Затем нашу доктрину характеризует требование сознательного отношения к делу: «каждый воин понимает свой маневр». Проявление частной инициативы на низах, петровское требование: «не держаться устава, яко слепой — стены» и суворовское: «местный лучше судит... я вправо — ты видишь, надо влево — меня не слушать». Способстование этой инициативы на верхах, румянцевское: «не входить в подробности, ниже предположения на возможные только случаи, против которых разумный предводитель войск сам знает предосторожности, и не связывать рук». И в этом отношении, как и во всех других, единственный способ, единственное спасение — это возврат на тот путь, с которого нас полтораста лет назад своротили гатчинским вахтпарадным эспонтоном на путь, указанный нам Петром, Румянцевым и Суворовым. <...>
Первая молодость нашей Армии — эпоха со смерти Петра I до Румянцева — проходит под знаком увлечения производством огня и копированья тогдашней прусской огневой тактики. И тот день девятнадцатого августа 1757 года, когда при Гросс-Егерсдорфе в первом сражении с хваленой прусской армией Румянцев, схватив Апшеронский и Белозерский батальоны, стремительно повел их напролом сквозь чащу на ошеломленных пруссаков, стал знаменательным моментом нашей военной истории. С этого момента у нас стал возможен Суворов, стала возможной «Наука побеждать».

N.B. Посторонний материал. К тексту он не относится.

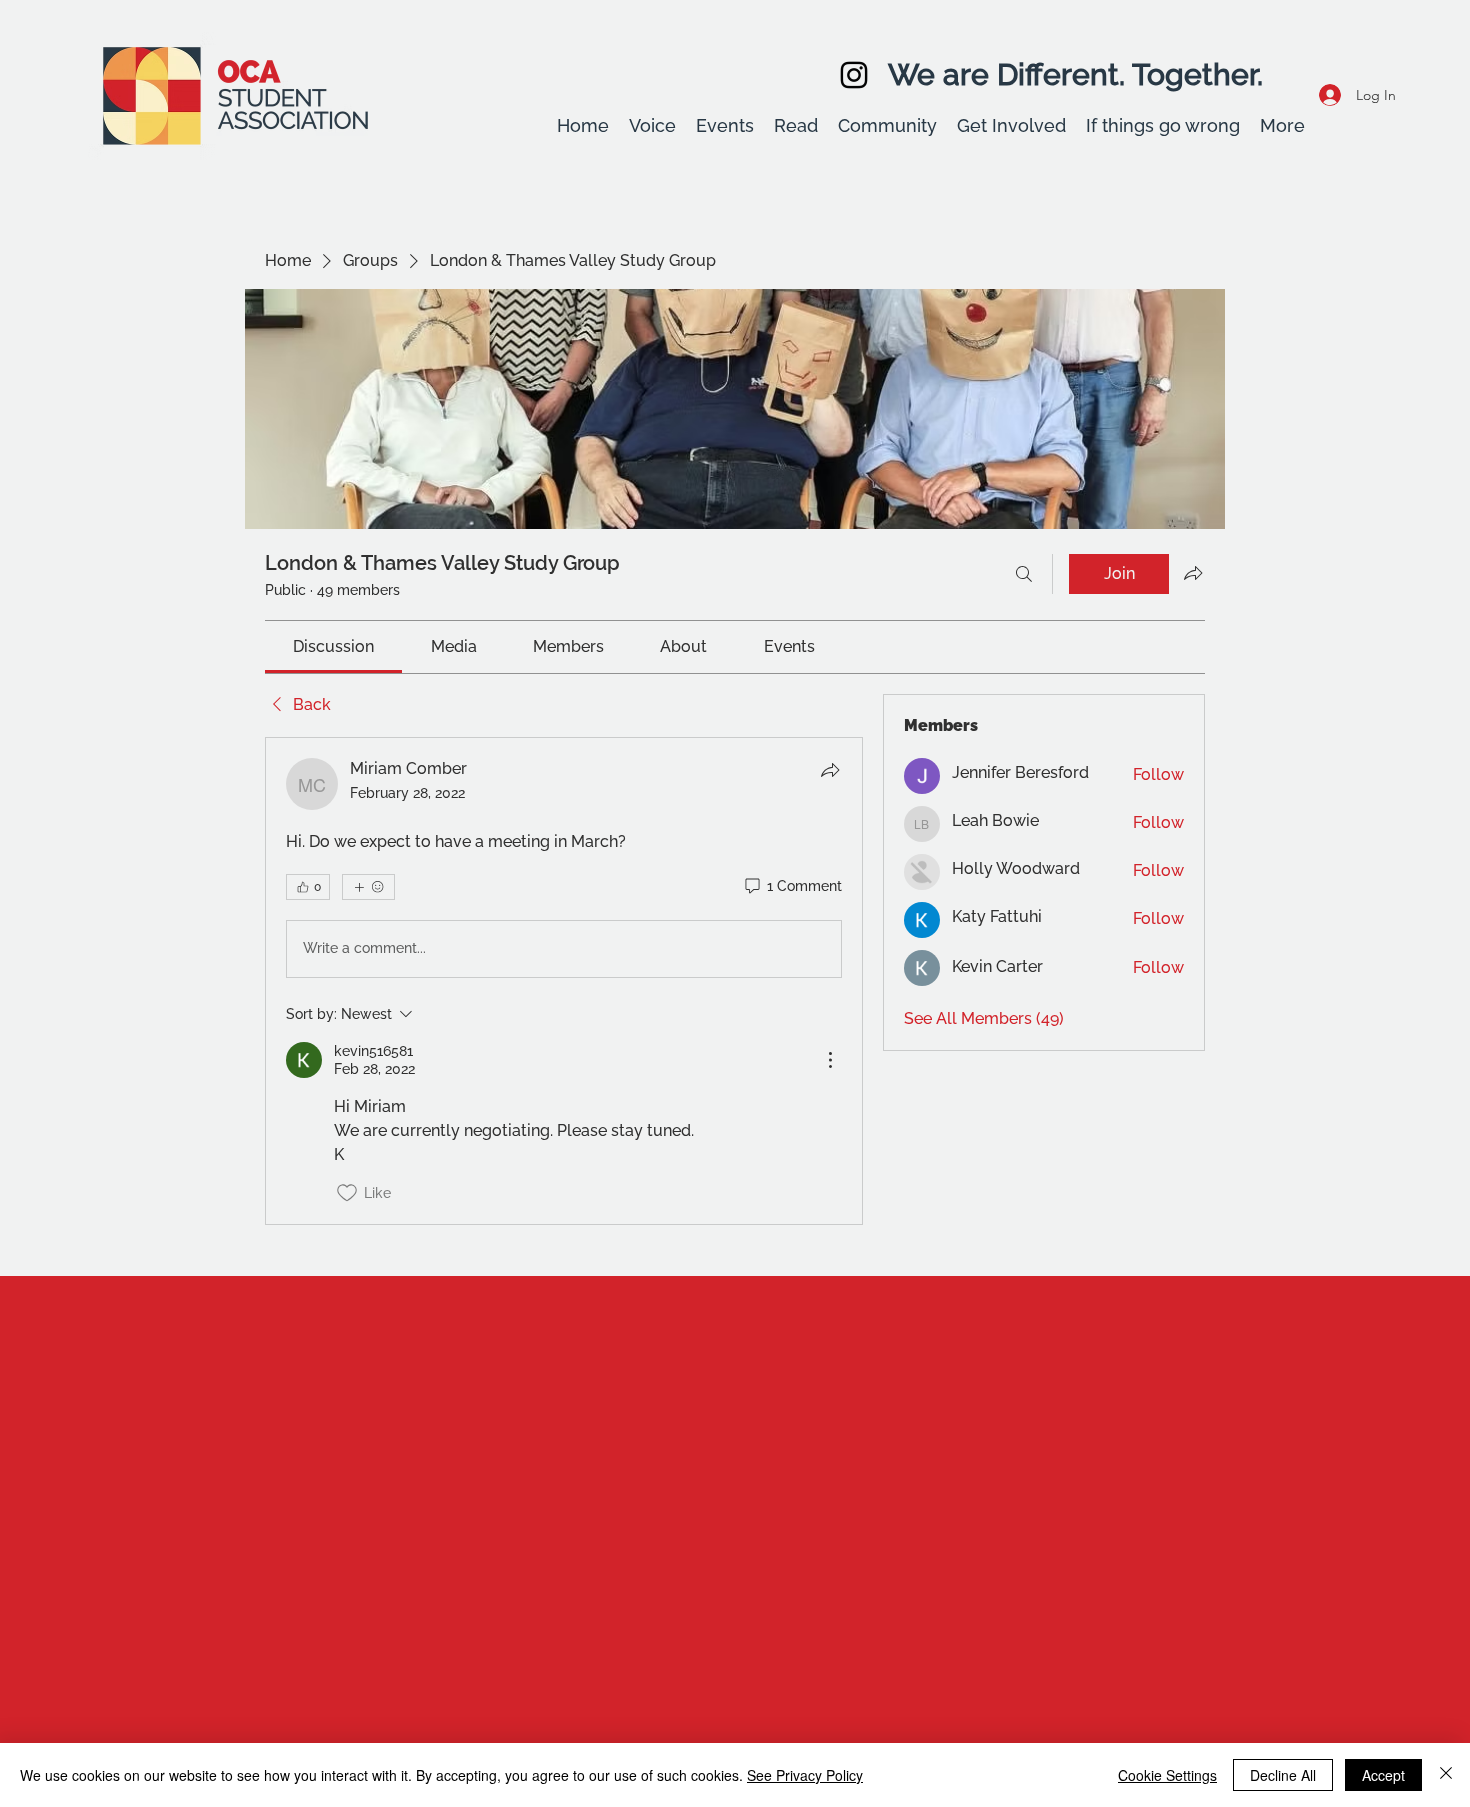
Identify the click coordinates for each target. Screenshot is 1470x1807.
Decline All (1283, 1775)
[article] (564, 981)
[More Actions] (830, 1060)
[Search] (1024, 574)
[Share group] (1193, 573)
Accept (1383, 1775)
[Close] (1446, 1775)
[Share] (830, 770)
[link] (333, 646)
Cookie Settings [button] (1167, 1775)
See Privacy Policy (805, 1775)
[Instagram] (854, 75)
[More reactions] (368, 887)
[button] (652, 126)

Заслугой Румянцева был вывод Русской Армии из рутины. Продираясь сквозь егерсдорфские лесные чащи, русские полки румянцевского авангарда были символом всей Армии, выходившей из дебрей рутины на широкий простор национального творчества и великих дел. А вечной славой Суворова было установление закона равновесия между огнем и ударом, пулей и штыком. <...>
Пуля — выразительница огня.
Штык — выразитель удара.
Пуля — огонь — характеризует бой.
Штык характеризует победу.
На огне зиждется материальное благополучие армии.
На штыке — моральное. Штык — ее престиж, более того — престиж государства.
Величайшая Империя держалась два столетия на магическом обаянии трех слов. И эти три слова были: граненый русский штык. В этих трех словах ужас Фридриха II, войска которого после Кунерсдорфа отказывались принимать бой с Русской Армией. В них и растерянность Наполеона, услышавшего вечером эйлаусского побоища от лучшей своей дивизии, дивизии Сент-Илера вместо традиционного «vive I’Empereur!» совершенно новое, никогда еще неслыханное «vive la paix!».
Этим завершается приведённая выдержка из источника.